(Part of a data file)
___

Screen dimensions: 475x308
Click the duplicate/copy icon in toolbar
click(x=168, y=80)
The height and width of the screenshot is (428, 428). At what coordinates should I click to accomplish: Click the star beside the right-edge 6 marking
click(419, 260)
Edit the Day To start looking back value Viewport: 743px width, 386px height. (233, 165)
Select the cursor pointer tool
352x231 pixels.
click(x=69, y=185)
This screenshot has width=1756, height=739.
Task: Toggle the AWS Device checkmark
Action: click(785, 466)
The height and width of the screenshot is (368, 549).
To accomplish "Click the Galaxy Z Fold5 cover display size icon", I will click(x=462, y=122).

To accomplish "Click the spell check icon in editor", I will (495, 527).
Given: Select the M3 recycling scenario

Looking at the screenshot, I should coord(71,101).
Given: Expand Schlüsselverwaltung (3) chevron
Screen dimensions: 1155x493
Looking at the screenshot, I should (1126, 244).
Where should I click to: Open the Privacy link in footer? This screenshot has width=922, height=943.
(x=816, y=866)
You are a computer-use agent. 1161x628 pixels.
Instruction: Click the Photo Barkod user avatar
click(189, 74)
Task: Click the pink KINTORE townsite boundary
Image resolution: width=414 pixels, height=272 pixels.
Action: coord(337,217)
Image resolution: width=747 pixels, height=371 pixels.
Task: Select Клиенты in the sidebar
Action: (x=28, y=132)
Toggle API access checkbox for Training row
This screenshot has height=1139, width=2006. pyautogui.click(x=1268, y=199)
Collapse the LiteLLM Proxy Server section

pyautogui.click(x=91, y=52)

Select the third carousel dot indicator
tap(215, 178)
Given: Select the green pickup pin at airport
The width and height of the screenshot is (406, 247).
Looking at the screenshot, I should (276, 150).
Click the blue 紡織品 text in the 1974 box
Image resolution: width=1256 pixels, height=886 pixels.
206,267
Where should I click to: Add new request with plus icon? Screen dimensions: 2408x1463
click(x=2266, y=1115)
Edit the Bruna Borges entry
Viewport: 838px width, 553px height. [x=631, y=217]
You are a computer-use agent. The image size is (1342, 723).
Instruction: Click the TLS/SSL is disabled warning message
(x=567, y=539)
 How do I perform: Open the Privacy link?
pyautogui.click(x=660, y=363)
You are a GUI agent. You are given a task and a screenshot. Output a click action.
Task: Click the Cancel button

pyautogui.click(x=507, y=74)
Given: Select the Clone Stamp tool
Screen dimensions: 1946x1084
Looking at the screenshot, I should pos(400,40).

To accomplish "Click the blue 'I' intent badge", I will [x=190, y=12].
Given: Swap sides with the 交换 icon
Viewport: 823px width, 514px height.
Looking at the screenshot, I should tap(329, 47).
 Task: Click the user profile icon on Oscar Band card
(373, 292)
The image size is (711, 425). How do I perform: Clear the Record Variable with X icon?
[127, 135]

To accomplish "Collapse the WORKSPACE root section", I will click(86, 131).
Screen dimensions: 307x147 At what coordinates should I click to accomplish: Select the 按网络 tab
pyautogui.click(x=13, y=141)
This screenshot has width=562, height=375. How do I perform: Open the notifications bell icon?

___

Reproduce every one of the records above, line for line, without changing anything.

* Completed exercise:
Screen dimensions: 475x308
Click the duplicate/copy icon in toolbar
click(x=168, y=80)
The height and width of the screenshot is (428, 428). At what coordinates should I click to accomplish: Click the star beside the right-edge 6 marking
click(419, 260)
Edit the Day To start looking back value Viewport: 743px width, 386px height. (233, 165)
Select the cursor pointer tool
352x231 pixels.
click(x=69, y=185)
This screenshot has width=1756, height=739.
Task: Toggle the AWS Device checkmark
Action: click(785, 466)
The height and width of the screenshot is (368, 549).
To accomplish "Click the Galaxy Z Fold5 cover display size icon", I will click(x=462, y=122).

To accomplish "Click the spell check icon in editor", I will (495, 527).
Given: Select the M3 recycling scenario

Looking at the screenshot, I should coord(71,101).
Given: Expand Schlüsselverwaltung (3) chevron
Screen dimensions: 1155x493
Looking at the screenshot, I should (1126, 244).
Where should I click to: Open the Privacy link in footer? This screenshot has width=922, height=943.
(x=816, y=866)
You are a computer-use agent. 1161x628 pixels.
Instruction: Click the Photo Barkod user avatar
click(189, 74)
Task: Click the pink KINTORE townsite boundary
Image resolution: width=414 pixels, height=272 pixels.
Action: coord(337,217)
Image resolution: width=747 pixels, height=371 pixels.
Task: Select Клиенты in the sidebar
Action: (x=28, y=132)
Toggle API access checkbox for Training row
This screenshot has height=1139, width=2006. pyautogui.click(x=1268, y=199)
Collapse the LiteLLM Proxy Server section

pyautogui.click(x=91, y=52)

Select the third carousel dot indicator
tap(215, 178)
Given: Select the green pickup pin at airport
The width and height of the screenshot is (406, 247).
Looking at the screenshot, I should (276, 150).
Click the blue 紡織品 text in the 1974 box
Image resolution: width=1256 pixels, height=886 pixels.
206,267
Where should I click to: Add new request with plus icon? Screen dimensions: 2408x1463
click(x=2266, y=1115)
Edit the Bruna Borges entry
Viewport: 838px width, 553px height. [x=631, y=217]
You are a computer-use agent. The image size is (1342, 723).
Instruction: Click the TLS/SSL is disabled warning message
(x=567, y=539)
 How do I perform: Open the Privacy link?
pyautogui.click(x=660, y=363)
You are a GUI agent. You are given a task and a screenshot. Output a click action.
Task: Click the Cancel button

pyautogui.click(x=507, y=74)
Given: Select the Clone Stamp tool
Screen dimensions: 1946x1084
Looking at the screenshot, I should pos(400,40).

To accomplish "Click the blue 'I' intent badge", I will [x=190, y=12].
Given: Swap sides with the 交换 icon
Viewport: 823px width, 514px height.
Looking at the screenshot, I should tap(329, 47).
 Task: Click the user profile icon on Oscar Band card
(373, 292)
The image size is (711, 425). How do I perform: Clear the Record Variable with X icon?
[127, 135]

To accomplish "Collapse the WORKSPACE root section", I will click(86, 131).
Screen dimensions: 307x147 At what coordinates should I click to accomplish: Select the 按网络 tab
pyautogui.click(x=13, y=141)
This screenshot has width=562, height=375. How do I perform: Open the notifications bell icon?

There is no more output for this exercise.